Airborne Maintenance & Engineering Services, a wholly owned subsidiary of Air Transport Services Group, has received Supplemental Type Certification (STC) approval from the Federal Aviation Administration (FAA) for Automatic Dependent Surveillance-Broadcast (ADS-B) modifications on Boeing 757, 767-200, and 767-300 aircraft. The Airborne solution includes many cost-saving features while minimizing aircraft downtime and upgrade expense to comply with Satellite-Based Augmentation System (S-BAS) requirements mandated by the FAA for 2025.

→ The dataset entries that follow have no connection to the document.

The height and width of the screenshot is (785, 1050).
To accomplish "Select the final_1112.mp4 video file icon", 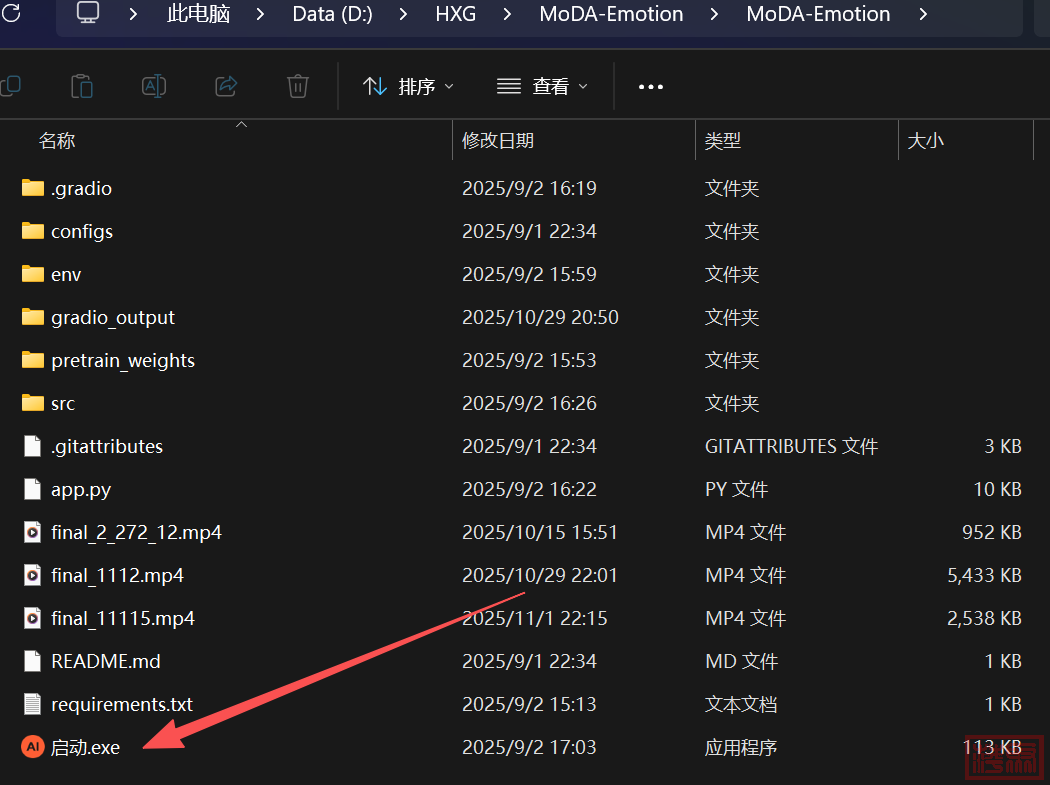I will click(x=33, y=575).
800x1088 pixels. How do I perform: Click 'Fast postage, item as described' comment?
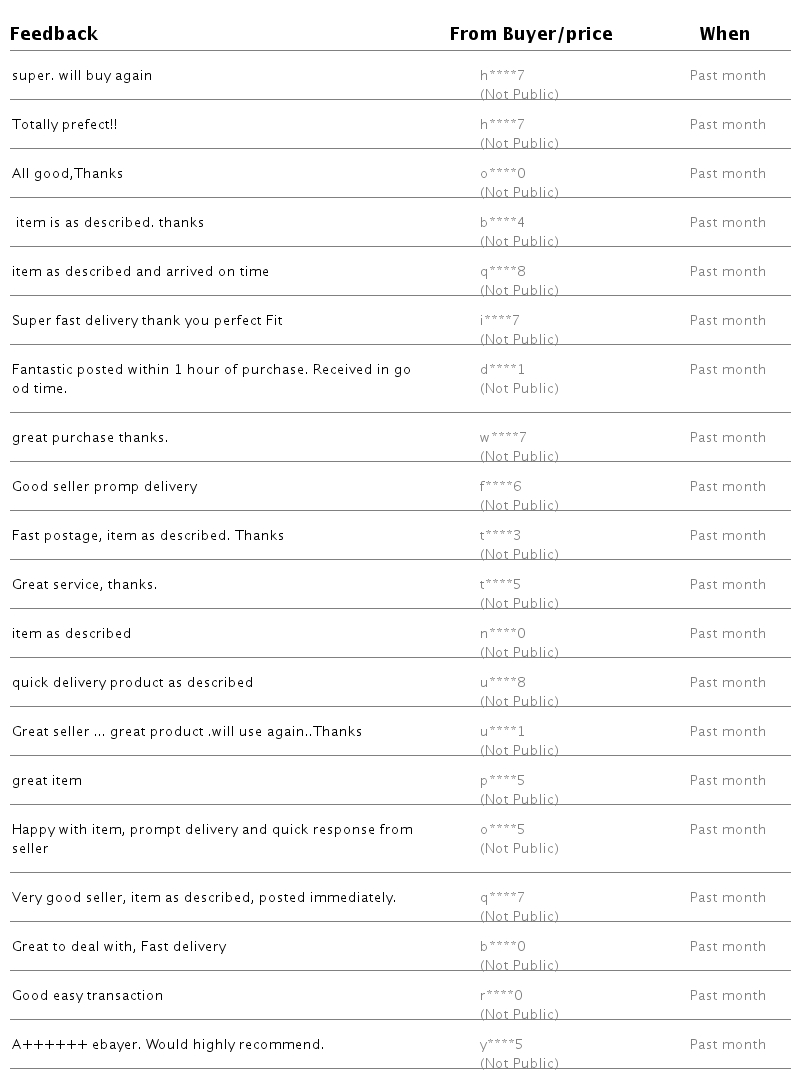148,536
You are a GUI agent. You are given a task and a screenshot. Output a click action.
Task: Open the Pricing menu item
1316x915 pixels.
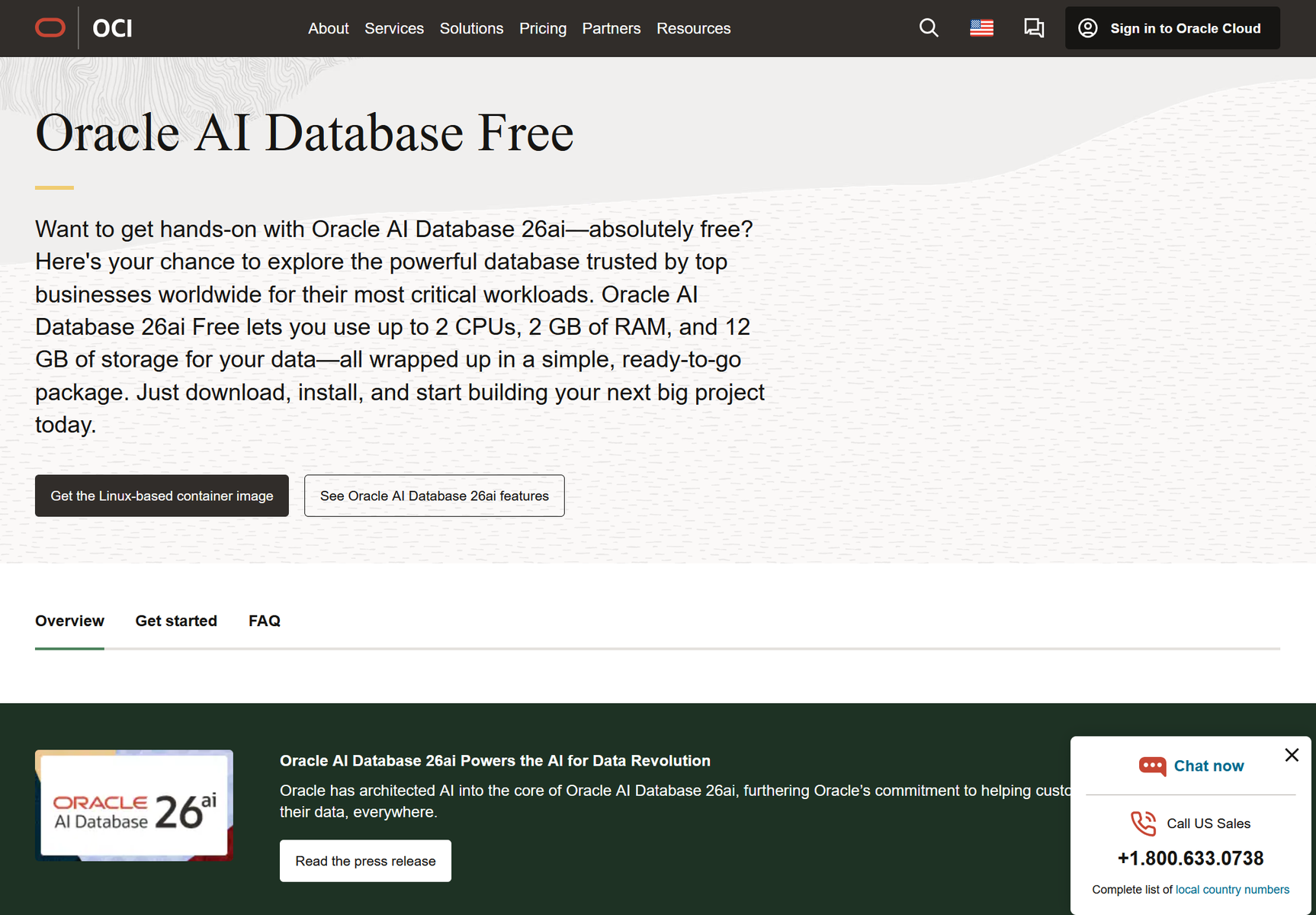tap(542, 28)
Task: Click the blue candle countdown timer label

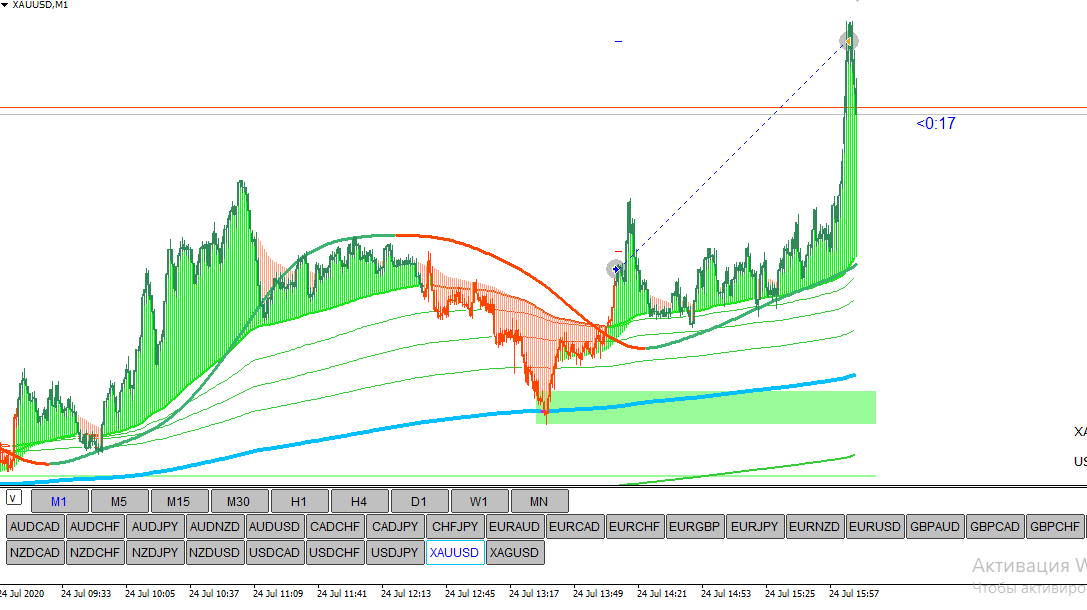Action: [x=935, y=124]
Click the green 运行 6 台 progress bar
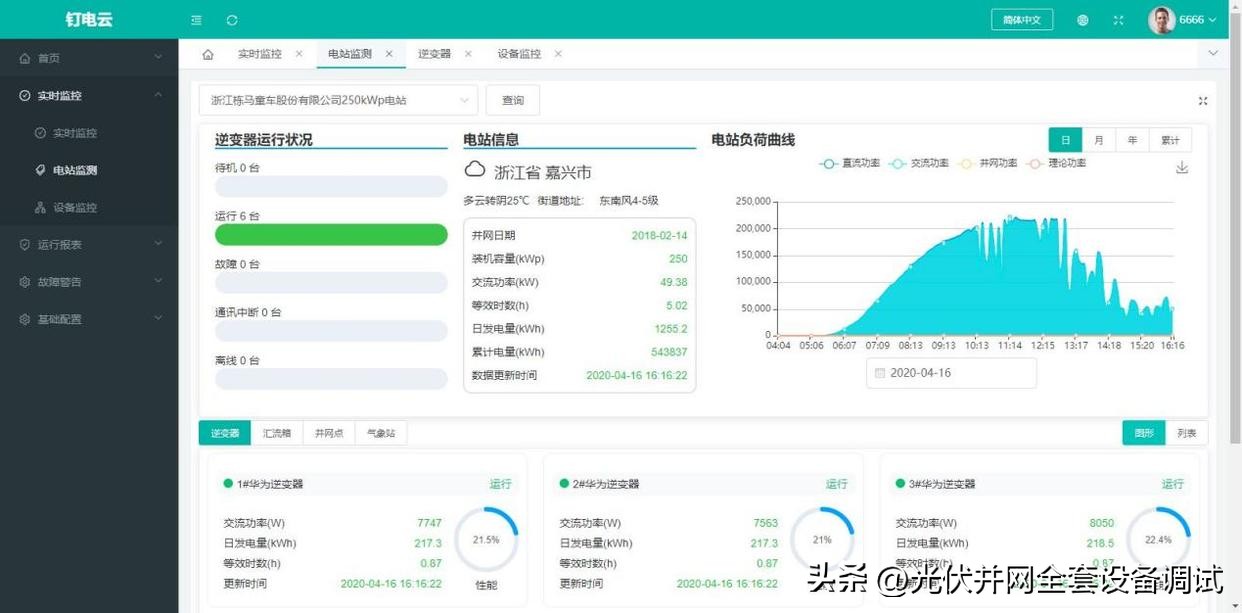Screen dimensions: 1242x613 click(330, 234)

This new ADS-B Out certification pairs the new ACSS (Thales) Transponders, which were the first to the market and are already in production, with two Esterline/CMC CMA-5024 SBAS GPS Receivers to provide the position information to the transponders. The CMA-5024 also will prepare the aircraft for the future; LPV and GBAS are upgrades that can be added using the CMA-5024. The CMA-5024 gives the operator the best capability with more options for future growth by not only meeting FAA ADS-B mandates for 2020 but also meeting the S-BAS 2025 requirements, providing operators substantial cost savings during the upgrade and reducing overall out-of-service time per aircraft.
Airborne is bringing this approval to the marketplace to help meet global demand for the ADS-B upgrade by the FAA deadline of January 1, 2020.